Functional mechanisms of myocardial microcirculation in left ventricular hypertrophy: a hypothetical model of capillary remodeling post myocardial infarction

Abstract

Objectives: Left ventricular (LV) remodeling after myocardial infarction (MI) is characterized by myocyte hypertrophy and a disproportional capillary growth. We developed a hypothetical model of capillary remodeling mechanisms based on quantitative data of microcirculation determined by magnetic resonance (MR) imaging techniques and histology.

Methods: Perfusion and regional capillary blood volume (RBV) were quantified 8 and 16 weeks after MI (mean 27.0+/-2.9% of the left ventricle 16 weeks post MI) or sham operation in rats using MR imaging and were correlated with morphometric data.

Results: Maximum perfusion (ml/(g min)) in the remote area decreased from 5.69+/-0.63 to 3.48+/-0.48 compared to sham animals (5.33+/-0.31, p</=0.01) and showed a close inverse relation to hypertrophy. In contrast, maximum RBV in the remote area was similar to that of sham animals (16.79+/-0.42% and 16.52+/-0.33%, respectively) and did not change over time. Thus, mean transit time (MTT) was longer in remote than in sham myocardium. Morphology revealed that hypertrophy was inversely related to capillary density which was associated with an increase in capillary cross-sections.

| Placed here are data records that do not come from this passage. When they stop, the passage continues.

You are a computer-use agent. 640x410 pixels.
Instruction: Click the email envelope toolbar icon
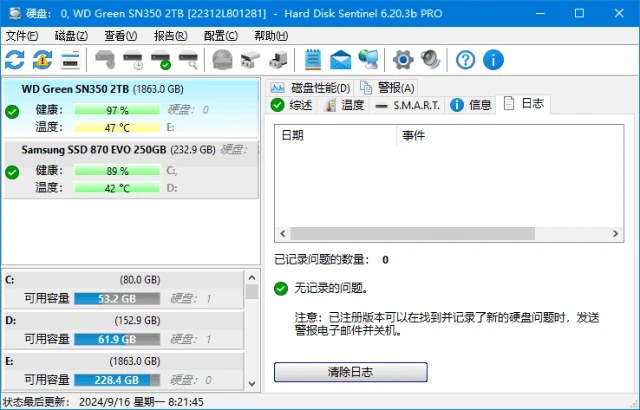point(340,59)
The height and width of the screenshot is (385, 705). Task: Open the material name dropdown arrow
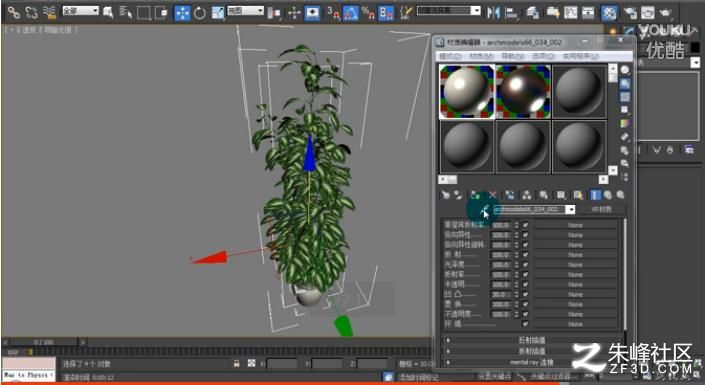(571, 210)
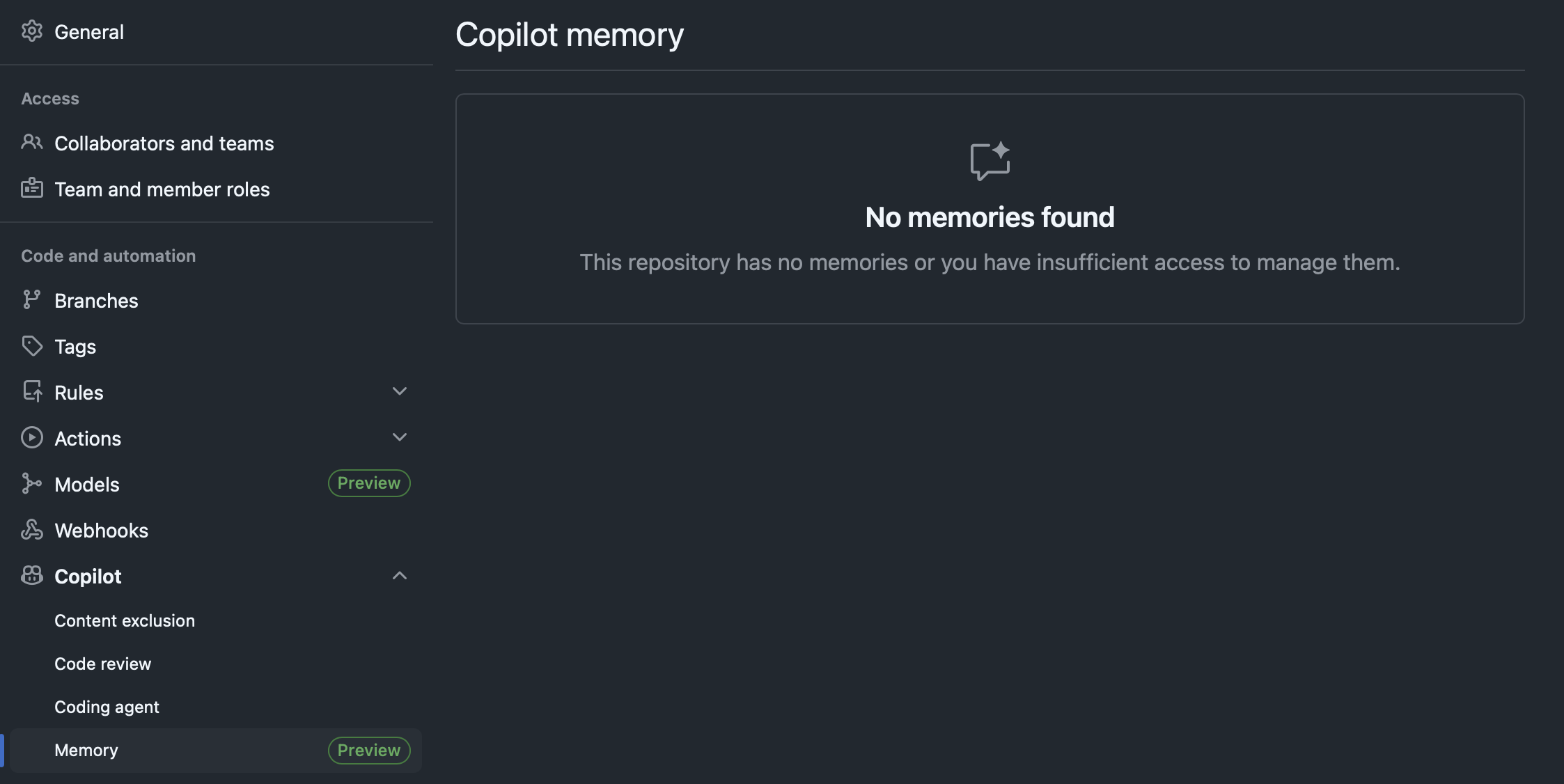Viewport: 1564px width, 784px height.
Task: Click the Copilot icon in sidebar
Action: coord(32,575)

Conclusions: Perfusion data in synopsis with histological observations demonstrate that the functional capillary length increases during hypertrophy post MI which is consistent with the increase of the mean transit time. Despite a relative decrease in capillary density, RBV may be restored by an increase in the cross-sections. In the light of almost maximum oxygen extraction under normal conditions, this hypertrophy related remodeling may be deleterious for tissue supply.